With players unable to access their coaches and facilities during the
current lock out, Sanchez took matters into his own hands and not only
organized the workouts, but also paid for the players' travel, their
housing at beach-front villas in South Orange County and off-the-field
entertainment during the five-day camp.


Sanchez and his father,
Nick, and brothers, Nick Jr. and
Brandon, have taken responsibility for nearly every aspect of the camp,
from finding practice balls to building playbooks from scratch to
providing food for lunch.

“If this helps us win one playoff game, one home game, than it paid off,” Sanchez said.

Future Hall of Famer LaDainian Tomlinson is among the players participating in the camp, but no word on whether the Jets' seventh-round choice in the recently completed NFL draft is there. With that pick, New York took Colorado receiver and Sanchez's boyhood chum Scotty McKnight.


In fact, Sanchez was with McKnight when the Jets called. They grew up in the same neighborhood, played
Pop Warner football together and were ball boys for Santa Margarita
High School, although Sanchez wound up going to Mission Viejo High and McKnight attended Tesoro High in Las Flores.

The New York Post reported Monday that McKnight was expelled during his senior year at Tesoro in 2005 for penning
threatening words directed at his English
teacher in a journal.
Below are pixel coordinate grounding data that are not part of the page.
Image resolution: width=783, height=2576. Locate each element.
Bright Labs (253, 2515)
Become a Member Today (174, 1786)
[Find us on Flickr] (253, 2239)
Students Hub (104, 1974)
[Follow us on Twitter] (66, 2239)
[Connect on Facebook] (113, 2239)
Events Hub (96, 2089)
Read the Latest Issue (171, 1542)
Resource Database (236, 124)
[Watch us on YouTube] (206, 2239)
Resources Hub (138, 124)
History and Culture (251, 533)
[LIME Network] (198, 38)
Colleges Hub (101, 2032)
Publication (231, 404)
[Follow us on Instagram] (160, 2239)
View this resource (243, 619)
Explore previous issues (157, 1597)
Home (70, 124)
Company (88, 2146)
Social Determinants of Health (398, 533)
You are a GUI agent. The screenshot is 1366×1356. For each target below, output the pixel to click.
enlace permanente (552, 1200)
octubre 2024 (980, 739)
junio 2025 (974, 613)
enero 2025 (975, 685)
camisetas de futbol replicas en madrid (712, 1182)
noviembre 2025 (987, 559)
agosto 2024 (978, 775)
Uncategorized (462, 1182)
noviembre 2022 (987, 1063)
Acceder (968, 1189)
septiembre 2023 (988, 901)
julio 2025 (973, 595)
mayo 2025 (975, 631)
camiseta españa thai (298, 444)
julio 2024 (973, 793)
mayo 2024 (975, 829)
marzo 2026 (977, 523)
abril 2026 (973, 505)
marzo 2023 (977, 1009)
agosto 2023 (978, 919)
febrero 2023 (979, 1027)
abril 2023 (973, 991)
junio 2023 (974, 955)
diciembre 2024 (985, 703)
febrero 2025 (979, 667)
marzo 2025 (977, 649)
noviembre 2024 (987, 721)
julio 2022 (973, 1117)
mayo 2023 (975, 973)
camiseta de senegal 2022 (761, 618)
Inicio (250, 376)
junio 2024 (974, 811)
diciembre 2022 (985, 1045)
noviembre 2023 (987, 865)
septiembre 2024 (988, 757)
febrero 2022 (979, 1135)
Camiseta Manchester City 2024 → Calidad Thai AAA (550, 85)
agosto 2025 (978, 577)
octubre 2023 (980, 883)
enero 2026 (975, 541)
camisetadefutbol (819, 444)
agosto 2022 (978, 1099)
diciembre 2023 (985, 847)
One entry McKnight co-wrote with Tesoro teammate Sam Smith mentioned gluing the teacher naked to a wall, cutting off her feet and
killing her family while she watched.

“I am planning on coming in your room late one night while you're still
working,” read one partial entry. “I will smother you in gasoline and
light your head on fire … “

Teacher Alyssa Di Somma told her superiors she felt threatened, and McKnight was suspended during an investigation into the writings. He missed the last eight games of his senior football season.

Speaking with the Post, McKnight said, “It was an error in judgment that led to a huge consequence. I was 17 years old and had a class assignment to do some creative
writing and the teacher told us for the first five minutes of class to
write whatever you want, be creative and that no one was ever going to
read it.

“Me and a buddy wrote some crazy stuff, Tarantino-like movie
type stuff and were trying to one-up each other, figuring no one was
ever going to read it. It was a lack of judgment for sure, but we were
17 years old and not thinking–clearly.”

It wound up costing him: Boise State shied away from him, and he wound up not on scholarship but being a walk-on at Colorado, where he became a record-setting receiver. “You really see how one small error in judgment can affect your whole life,” McKnight reportedly told the Post.